■ Set of tasks:
• A. Please repeat the passage of the article on OSHA's pandemic inspections word for word, starting at "Additionally, OSHA issued" and ending at "by March 15.".
• B. Carry on the article on OSHA's pandemic inspections from its final sentence.

■ Document extract:
---

Washington — OSHA received 15% more complaints during the first nine months of the COVID-19 pandemic than it did during the same period in 2019 – but conducted 50% fewer inspections, according to a Department of Labor Office of Inspector General audit report released March 2.
DOL OIG reviewed complaint and inspection data from Feb. 1 to Oct. 26, 2020. OSHA received 23,447 complaints compared with 20,391 over the same span in 2019. The agency performed a little more than 13,000 inspections during that time in 2020 compared with 26,174 inspections over the same period in the previous year.
“As a result, there is an increased risk that OSHA is not providing the level of protection that workers need at various jobsites,” DOL OIG says.
Additionally, OSHA issued 295 COVID-19-related violations.
“With most OSHA inspections done remotely during the pandemic, workplace hazards may go unidentified and unabated longer, leaving employees vulnerable,” DOL OIG says. “OSHA’s onsite presence during inspections has historically resulted in timely mitigation efforts for at least a portion of the hazards identified.”
DOL OIG made four recommendations, including the consideration of an emergency temporary standard related to COVID-19. An Executive Order signed by President Joe Biden on Jan. 21 directed OSHA and the Mine Safety and Health Administration to consider such ETSs and, if determined to be necessary, issue them by March 15.

---

■ Provided information:
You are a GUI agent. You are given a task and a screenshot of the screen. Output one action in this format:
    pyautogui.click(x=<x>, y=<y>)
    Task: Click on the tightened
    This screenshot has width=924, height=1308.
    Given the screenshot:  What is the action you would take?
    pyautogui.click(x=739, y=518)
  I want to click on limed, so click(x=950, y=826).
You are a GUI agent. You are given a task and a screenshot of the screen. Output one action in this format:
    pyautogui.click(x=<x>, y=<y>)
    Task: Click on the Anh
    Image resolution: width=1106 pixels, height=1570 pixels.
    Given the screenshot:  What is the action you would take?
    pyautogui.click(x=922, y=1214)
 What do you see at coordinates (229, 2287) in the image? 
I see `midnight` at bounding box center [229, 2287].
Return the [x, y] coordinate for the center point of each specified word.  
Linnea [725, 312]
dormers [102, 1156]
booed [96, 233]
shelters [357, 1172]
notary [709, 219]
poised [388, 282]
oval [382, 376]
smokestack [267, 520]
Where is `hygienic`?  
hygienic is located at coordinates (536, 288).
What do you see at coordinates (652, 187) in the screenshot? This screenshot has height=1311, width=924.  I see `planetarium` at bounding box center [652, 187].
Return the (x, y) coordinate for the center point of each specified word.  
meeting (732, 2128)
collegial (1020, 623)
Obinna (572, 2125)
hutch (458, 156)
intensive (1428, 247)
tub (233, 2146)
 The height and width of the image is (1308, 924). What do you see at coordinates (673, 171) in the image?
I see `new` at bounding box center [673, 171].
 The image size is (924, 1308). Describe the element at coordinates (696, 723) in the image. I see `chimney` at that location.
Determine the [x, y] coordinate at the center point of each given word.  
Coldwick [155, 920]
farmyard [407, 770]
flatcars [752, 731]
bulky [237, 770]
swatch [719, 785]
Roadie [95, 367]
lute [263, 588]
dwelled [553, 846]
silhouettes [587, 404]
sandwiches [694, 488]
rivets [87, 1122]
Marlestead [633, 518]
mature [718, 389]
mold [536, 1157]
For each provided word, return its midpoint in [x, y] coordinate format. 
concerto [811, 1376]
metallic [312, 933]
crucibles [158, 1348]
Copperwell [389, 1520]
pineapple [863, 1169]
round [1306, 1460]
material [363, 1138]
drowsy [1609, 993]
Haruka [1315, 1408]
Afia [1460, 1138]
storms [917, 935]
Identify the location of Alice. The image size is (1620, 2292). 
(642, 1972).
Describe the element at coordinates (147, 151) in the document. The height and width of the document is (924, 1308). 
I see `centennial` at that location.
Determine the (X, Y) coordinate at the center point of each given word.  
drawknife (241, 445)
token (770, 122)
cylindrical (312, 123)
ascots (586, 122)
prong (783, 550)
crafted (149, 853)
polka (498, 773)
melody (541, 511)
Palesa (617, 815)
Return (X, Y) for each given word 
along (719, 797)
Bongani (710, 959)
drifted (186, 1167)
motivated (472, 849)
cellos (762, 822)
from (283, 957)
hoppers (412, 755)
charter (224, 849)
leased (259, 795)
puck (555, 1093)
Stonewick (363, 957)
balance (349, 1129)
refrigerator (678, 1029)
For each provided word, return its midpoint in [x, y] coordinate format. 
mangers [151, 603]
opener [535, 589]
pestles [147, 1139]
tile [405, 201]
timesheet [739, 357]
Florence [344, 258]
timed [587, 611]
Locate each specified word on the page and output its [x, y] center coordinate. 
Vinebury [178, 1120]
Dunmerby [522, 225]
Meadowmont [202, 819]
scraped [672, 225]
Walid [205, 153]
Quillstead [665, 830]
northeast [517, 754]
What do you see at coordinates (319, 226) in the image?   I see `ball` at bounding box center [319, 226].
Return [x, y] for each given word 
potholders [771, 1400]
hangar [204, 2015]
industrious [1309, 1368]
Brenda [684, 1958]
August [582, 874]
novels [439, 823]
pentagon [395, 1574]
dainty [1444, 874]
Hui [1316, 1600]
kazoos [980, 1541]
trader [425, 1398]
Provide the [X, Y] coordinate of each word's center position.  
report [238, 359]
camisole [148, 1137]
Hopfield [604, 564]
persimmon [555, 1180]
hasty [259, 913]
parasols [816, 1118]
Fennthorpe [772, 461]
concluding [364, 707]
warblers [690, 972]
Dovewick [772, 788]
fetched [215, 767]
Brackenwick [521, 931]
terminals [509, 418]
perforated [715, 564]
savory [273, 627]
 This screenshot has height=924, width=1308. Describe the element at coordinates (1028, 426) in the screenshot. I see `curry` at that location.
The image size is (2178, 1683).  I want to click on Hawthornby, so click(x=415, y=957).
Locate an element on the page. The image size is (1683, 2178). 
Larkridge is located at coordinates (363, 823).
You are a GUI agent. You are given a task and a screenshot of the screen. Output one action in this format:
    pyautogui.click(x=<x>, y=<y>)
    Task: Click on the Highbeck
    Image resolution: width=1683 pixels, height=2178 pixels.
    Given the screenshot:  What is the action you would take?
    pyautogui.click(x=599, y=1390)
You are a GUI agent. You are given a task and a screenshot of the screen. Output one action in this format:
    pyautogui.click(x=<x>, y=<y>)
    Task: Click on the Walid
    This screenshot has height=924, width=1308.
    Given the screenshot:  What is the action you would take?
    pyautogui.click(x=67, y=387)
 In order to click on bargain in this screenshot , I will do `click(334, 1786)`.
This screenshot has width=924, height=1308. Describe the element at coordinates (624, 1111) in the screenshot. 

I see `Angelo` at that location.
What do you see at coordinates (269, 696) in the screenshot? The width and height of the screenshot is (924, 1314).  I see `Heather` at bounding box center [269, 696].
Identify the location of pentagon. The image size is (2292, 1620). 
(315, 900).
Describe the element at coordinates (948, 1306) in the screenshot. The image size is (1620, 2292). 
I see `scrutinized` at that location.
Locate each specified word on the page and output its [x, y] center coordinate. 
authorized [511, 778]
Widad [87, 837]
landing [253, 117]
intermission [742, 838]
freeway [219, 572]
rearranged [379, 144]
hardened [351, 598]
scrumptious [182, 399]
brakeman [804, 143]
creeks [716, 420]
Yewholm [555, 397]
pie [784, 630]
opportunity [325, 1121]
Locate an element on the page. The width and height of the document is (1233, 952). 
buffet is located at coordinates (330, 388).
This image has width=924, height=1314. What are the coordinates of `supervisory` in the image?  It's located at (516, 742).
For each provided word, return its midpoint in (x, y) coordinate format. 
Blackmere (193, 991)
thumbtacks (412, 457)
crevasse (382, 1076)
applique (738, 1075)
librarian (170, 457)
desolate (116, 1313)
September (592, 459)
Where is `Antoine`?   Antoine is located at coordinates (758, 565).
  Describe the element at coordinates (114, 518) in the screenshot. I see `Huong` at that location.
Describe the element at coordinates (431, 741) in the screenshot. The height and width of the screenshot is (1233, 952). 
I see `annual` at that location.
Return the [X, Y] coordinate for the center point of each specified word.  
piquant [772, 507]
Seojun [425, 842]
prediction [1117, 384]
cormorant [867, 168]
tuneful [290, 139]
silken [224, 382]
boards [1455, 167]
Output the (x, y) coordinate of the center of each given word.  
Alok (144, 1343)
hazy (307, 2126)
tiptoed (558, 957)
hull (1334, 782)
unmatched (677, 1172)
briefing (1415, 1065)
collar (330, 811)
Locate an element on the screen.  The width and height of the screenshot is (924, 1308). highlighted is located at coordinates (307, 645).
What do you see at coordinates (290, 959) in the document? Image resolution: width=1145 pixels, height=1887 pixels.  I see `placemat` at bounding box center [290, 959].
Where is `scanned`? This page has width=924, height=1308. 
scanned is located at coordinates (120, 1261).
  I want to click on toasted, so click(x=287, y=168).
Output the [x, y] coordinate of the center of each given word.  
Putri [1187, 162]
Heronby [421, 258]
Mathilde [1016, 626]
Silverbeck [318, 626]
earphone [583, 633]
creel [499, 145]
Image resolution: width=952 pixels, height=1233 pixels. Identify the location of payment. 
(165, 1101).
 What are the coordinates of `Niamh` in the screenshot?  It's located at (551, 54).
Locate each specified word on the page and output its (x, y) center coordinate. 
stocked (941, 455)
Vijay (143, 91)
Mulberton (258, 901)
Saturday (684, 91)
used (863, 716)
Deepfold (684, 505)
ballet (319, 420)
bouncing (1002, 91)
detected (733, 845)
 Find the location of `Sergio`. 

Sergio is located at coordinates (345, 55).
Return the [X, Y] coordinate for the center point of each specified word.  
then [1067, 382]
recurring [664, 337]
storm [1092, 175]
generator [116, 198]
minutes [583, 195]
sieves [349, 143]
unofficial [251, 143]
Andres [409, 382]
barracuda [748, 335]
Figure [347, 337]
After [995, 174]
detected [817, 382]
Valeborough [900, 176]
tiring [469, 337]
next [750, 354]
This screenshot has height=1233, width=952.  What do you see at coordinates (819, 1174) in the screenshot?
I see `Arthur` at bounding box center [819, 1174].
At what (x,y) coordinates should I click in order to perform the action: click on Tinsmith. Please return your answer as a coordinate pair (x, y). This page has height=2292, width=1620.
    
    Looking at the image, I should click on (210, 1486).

---

■ Results by task:
• A.
Additionally, OSHA issued 295 COVID-19-related violations.
“With most OSHA inspections done remotely during the pandemic, workplace hazards may go unidentified and unabated longer, leaving employees vulnerable,” DOL OIG says. “OSHA’s onsite presence during inspections has historically resulted in timely mitigation efforts for at least a portion of the hazards identified.”
DOL OIG made four recommendations, including the consideration of an emergency temporary standard related to COVID-19. An Executive Order signed by President Joe Biden on Jan. 21 directed OSHA and the Mine Safety and Health Administration to consider such ETSs and, if determined to be necessary, issue them by March 15.

• B.
“Having an ETS could be of importance during the pandemic as enforceable criteria because under the OSH Act’s General Duty Clause, violations are rarely issued,” the report states, adding that in fiscal year 2019, OSHA issued 829 General Duty Clause violations compared with 62,229 violations for all other standards.
Only three of the 295 COVID-19-related violations fell under the General Duty Clause.
“According to OIG interviews, officials in area offices mostly agreed that having a standard, such as an ETS, would be useful during an inspection,” the report states.
DOL OIG also recommended OSHA:
- Prioritize onsite inspections for high-risk employers during the pandemic.
- Retroactively track remote inspections dating to Feb. 1, 2020. DOL OIG says OSHA previously didn’t track in its system whether an inspection was performed onsite or remotely.
- “Compare remote inspections to onsite inspections and document analysis of the frequency and timeliness of inspectors in identifying and ensuring abatement of worksite hazards.”
In a response, OSHA Deputy Assistant Secretary Amanda Edens wrote that the agency agrees with and accepts each of the recommendations.